For the second book “The Distraction Addiction,” Garner says the author doesn’t want kids to unplug entirely. He just wants for them to find a balance. (I think I would agree with this guy: moderation in all that you do.)

“His first seven chapters are titled: Breathe, Simplify, Meditate, Deprogram, Experiment, Refocus and Rest. In one of my favorite locutions of 2013, he suggests that it is possible to go about “tweeting mindfully.”

Garner doesn’t give much insight into the third book. I guess the summary would be that the authors see upsides and downsides to the “app-driven life.”

“The App Generation,” by Howard Gardner and Katie Davis, is a slab of groaning sociology that nonetheless possesses an interesting insight. “Young people growing up in our time are not only immersed in apps,” the authors write, “they’ve come to think of the world as an ensemble of apps, to see their lives as a string of ordered apps, or perhaps, in many cases, a single, extended, cradle-to-grave app.”

My favorite part of the article is when Garner describes threatening his kids with “the Full Amish” — meaning no electronics at all. (No disrespect to the Amish – I just think it’s a very vivid image.)

I think the comments to the article were almost more interesting than the article itself. It’s real parents discussing the role electronics play and how you can integrate them without being controlled by them.

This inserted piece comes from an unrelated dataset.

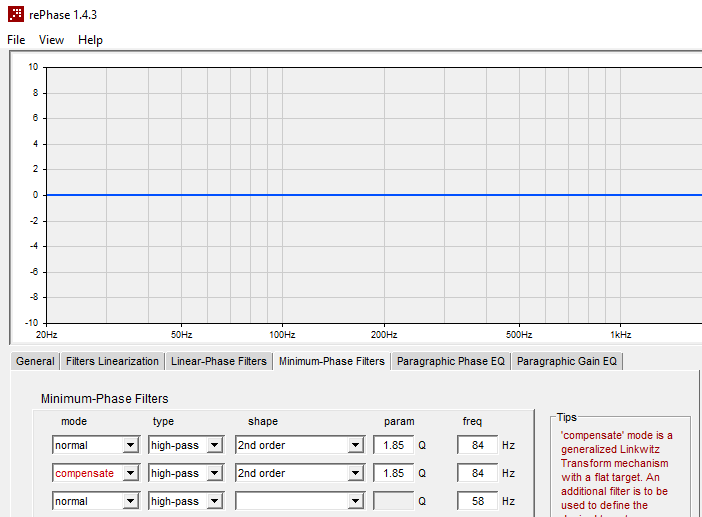Click the first row's 1.85 Q param field
The height and width of the screenshot is (517, 702).
pos(394,445)
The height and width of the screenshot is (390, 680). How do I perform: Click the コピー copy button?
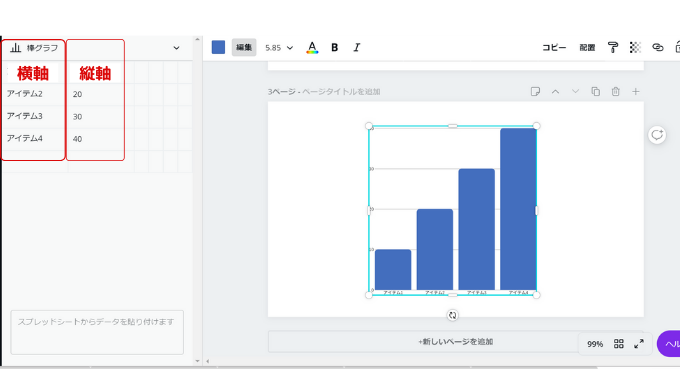[554, 47]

So what is your theory of how your kids should live with electronics? What are your rules? Do they change for school year VS summer? Would you read any of these books for guidance?

15 comments Add your comment

CMC

August 19th, 2013
5:28 am

We have never read a book about this and do not plan to. Our 2 teens each have a laptop and a smart phone. At 9 PM on school nights, smart phones are turned off and put in a basket on the counter. That includes phones for parents as well. Computers are turned off and stored at 10 PM or earlier if homework is finished. No one, parent or teen, is allowed to check phones during any meal time. If one or both teens are out in the evenings then phones are turned off and dropped in the basket on their return. Ours are turned off when they return. (FYI—we still have a landline in the house.) We allow more time on the weekends. There is no discussion and little flexibility. We simply are not letting technology control our lives. Since we made these rules a condition of the phone and computer purchases our teens accept the responsibility. Certainly they try to get around it, but the consequences are swift. No phone for a specific period of time and the computer used only for classwork and the usage is in the family room. No threats or warning, simply a punishment that they were warned about when they got the technology. In the two years since the phones entered their lives we have only taken a phone away from one twice and the other has not lost the privilege yet.

southpaw

August 19th, 2013
6:42 am

One of the newer “Twilight Zone” episodes had an interesting take on technology in general. Probably my favorite episode out of all the ones Rod Serling didn’t introduce.
http://www.youtube.com/watch?v=SGf6yjWVjmQ

Mayhem

August 19th, 2013
6:50 am

I will never understand the need for a book to parent your kids. You paid for the phones, you are paying the bill, it’s your rules! If they don’t like it, then they can a job and pay their own I am the parent! I get to make the rules.

Marsh

August 19th, 2013
7:36 am

But if I discipline, my kid won’t be my bestie! Then what???/
/sarcasm

xxx

August 19th, 2013
7:57 am

Pathetic. Stupid kids are the products of stupid parents. Be a parent first, not a friend, If you need a book for that, you’ve already failed.

FCM

August 19th, 2013
8:01 am

Don’t plant to read the books.

I have to have all passwords. I will be checking to make sure they work. I will monitor the “traffic” in the electronics.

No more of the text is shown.